------ EXCERPTED RECORDS
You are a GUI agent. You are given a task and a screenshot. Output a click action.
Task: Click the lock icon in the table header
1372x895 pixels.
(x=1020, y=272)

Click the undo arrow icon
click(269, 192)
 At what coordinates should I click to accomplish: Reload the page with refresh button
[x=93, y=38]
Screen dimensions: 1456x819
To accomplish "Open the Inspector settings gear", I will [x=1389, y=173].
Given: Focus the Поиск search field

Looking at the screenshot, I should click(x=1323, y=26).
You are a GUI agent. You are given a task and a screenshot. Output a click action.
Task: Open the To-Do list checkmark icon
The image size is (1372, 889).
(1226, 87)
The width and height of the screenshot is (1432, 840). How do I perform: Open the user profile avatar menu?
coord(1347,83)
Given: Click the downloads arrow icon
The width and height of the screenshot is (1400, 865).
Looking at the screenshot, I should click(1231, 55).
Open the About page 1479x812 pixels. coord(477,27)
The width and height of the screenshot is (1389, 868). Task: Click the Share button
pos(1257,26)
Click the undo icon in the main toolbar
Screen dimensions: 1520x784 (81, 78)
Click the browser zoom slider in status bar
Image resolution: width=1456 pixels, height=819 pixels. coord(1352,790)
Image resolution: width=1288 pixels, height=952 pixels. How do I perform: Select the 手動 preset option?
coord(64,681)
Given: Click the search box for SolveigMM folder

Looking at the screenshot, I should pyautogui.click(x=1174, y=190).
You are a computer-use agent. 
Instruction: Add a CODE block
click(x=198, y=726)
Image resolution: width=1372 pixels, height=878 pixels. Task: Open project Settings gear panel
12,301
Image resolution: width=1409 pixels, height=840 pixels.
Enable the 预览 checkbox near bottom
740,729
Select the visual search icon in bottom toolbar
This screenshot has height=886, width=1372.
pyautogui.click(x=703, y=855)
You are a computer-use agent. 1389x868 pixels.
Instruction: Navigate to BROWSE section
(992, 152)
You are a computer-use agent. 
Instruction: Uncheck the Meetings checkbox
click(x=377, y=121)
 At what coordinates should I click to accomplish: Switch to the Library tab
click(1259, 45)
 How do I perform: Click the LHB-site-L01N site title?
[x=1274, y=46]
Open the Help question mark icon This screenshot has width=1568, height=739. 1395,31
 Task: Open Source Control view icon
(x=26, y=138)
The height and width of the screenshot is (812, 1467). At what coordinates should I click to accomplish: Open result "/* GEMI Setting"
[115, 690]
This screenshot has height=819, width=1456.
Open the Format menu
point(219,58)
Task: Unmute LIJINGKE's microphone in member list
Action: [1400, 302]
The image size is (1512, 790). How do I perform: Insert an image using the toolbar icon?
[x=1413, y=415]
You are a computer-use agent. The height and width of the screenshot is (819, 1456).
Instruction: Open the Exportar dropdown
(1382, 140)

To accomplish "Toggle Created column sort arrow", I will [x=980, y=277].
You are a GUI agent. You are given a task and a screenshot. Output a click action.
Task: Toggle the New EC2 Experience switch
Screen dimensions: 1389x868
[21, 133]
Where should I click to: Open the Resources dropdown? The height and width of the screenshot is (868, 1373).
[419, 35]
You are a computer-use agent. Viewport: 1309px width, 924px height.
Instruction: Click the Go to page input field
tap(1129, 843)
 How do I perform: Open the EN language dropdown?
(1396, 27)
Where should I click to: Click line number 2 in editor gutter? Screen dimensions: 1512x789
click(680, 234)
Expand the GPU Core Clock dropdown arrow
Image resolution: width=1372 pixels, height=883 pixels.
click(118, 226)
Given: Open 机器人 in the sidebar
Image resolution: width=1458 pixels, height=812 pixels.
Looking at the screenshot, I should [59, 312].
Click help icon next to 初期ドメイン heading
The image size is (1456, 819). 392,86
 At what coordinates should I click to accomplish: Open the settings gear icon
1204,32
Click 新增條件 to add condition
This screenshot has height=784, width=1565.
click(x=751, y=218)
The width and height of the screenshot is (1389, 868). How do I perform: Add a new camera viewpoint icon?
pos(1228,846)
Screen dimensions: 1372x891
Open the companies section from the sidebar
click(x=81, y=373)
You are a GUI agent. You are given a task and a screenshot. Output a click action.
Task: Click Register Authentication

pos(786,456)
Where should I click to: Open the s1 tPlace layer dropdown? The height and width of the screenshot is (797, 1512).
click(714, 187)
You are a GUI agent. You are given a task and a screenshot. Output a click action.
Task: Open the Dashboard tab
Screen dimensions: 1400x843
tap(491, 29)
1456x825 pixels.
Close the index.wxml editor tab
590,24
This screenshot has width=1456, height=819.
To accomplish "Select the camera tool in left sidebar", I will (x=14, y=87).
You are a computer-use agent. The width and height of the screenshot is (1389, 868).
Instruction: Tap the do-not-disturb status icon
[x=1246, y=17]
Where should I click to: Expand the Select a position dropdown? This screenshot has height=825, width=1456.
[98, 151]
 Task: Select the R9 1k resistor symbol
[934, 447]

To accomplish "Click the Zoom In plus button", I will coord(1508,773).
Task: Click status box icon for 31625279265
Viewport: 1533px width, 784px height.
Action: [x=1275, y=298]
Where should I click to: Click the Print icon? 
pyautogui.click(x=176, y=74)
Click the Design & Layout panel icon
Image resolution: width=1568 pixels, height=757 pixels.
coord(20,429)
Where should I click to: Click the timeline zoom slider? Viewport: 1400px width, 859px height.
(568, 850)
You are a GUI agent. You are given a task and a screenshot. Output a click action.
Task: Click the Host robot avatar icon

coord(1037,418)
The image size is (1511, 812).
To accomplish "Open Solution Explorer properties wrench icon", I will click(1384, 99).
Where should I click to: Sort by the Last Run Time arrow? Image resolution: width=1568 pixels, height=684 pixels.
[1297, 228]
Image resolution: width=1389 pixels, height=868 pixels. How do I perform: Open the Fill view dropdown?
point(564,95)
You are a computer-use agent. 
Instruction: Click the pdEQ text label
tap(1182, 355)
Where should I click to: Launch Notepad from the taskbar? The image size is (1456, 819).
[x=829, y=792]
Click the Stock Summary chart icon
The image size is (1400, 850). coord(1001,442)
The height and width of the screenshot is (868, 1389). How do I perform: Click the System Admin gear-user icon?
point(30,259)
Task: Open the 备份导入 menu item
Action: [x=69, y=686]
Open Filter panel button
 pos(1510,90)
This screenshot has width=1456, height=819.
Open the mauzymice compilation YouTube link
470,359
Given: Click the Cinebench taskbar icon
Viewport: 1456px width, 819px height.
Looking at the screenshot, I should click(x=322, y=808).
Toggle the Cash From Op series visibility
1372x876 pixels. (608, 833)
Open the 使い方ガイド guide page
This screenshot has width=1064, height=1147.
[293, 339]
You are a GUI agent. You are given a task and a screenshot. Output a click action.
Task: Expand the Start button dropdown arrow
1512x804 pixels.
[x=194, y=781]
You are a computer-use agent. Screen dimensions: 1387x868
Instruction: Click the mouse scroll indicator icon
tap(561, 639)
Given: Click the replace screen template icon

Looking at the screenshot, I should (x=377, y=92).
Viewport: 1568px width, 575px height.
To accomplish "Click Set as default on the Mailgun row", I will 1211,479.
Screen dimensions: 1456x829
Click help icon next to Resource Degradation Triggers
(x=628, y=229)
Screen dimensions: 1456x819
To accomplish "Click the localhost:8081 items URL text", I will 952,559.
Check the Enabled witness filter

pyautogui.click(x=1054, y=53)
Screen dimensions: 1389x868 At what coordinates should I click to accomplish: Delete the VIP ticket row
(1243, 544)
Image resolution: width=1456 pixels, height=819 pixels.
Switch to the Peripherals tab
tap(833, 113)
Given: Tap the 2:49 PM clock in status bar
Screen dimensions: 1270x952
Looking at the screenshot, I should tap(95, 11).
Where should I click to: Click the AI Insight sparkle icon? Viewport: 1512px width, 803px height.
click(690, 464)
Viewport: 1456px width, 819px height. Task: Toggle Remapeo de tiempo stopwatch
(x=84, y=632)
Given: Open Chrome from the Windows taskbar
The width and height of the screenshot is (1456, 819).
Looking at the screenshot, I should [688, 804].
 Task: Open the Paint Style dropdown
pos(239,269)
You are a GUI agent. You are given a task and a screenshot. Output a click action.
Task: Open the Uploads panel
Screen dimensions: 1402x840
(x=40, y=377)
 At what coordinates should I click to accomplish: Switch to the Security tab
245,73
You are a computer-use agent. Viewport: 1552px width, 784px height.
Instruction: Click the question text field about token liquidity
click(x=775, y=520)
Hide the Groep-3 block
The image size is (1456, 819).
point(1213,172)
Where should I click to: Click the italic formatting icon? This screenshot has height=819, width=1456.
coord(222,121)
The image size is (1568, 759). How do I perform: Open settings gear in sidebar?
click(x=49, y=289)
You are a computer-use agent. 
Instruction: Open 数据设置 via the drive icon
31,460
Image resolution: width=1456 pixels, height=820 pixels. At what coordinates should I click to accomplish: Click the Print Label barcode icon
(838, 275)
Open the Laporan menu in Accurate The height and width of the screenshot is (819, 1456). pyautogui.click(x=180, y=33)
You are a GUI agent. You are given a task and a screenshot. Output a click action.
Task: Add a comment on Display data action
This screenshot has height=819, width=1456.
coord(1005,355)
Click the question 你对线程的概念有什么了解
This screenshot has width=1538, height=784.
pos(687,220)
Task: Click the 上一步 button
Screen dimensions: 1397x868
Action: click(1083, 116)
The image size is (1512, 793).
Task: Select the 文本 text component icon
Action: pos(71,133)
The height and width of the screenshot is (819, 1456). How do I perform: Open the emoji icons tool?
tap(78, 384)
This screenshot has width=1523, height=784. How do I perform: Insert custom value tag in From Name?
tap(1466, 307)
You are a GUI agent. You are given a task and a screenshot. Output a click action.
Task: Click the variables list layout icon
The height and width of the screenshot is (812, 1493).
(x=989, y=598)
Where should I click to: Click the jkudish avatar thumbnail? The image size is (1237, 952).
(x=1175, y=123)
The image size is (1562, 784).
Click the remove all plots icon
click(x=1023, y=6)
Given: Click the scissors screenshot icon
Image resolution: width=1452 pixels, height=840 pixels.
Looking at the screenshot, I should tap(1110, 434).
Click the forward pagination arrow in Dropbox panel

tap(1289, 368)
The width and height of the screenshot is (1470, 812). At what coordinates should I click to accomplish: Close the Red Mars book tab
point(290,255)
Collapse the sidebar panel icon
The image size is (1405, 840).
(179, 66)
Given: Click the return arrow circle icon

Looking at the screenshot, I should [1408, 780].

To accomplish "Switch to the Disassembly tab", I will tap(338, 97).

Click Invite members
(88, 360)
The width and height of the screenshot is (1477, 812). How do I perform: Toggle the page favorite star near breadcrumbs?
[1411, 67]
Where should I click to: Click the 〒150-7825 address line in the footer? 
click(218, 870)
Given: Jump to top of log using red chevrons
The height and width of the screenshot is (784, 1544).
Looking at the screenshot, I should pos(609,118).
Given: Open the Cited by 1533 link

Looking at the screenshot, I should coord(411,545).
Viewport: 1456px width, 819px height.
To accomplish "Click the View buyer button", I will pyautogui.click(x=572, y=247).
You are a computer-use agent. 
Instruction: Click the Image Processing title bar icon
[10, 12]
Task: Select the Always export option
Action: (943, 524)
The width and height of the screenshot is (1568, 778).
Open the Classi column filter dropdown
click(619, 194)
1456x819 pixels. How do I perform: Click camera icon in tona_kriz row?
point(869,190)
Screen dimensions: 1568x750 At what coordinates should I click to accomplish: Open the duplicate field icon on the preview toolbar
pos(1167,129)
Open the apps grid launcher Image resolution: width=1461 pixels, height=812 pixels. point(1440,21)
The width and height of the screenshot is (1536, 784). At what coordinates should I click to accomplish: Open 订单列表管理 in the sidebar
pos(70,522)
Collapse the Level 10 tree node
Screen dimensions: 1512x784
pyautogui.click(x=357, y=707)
------------
**PROBLEM REQUIREMENTS**
From the records above, extract exactly and only the lines that begin at the line with "Click the question 你对线程的概念有什么了解" and stop after the line with "Given: Click the scissors screenshot icon".

**FINAL ANSWER**
Click the question 你对线程的概念有什么了解
This screenshot has width=1538, height=784.
pos(687,220)
Task: Click the 上一步 button
Screen dimensions: 1397x868
Action: click(1083, 116)
The image size is (1512, 793).
Task: Select the 文本 text component icon
Action: pos(71,133)
The height and width of the screenshot is (819, 1456). How do I perform: Open the emoji icons tool?
tap(78, 384)
This screenshot has width=1523, height=784. How do I perform: Insert custom value tag in From Name?
tap(1466, 307)
You are a GUI agent. You are given a task and a screenshot. Output a click action.
Task: Click the variables list layout icon
The height and width of the screenshot is (812, 1493).
(x=989, y=598)
Where should I click to: Click the jkudish avatar thumbnail? The image size is (1237, 952).
(x=1175, y=123)
The image size is (1562, 784).
Click the remove all plots icon
click(x=1023, y=6)
Given: Click the scissors screenshot icon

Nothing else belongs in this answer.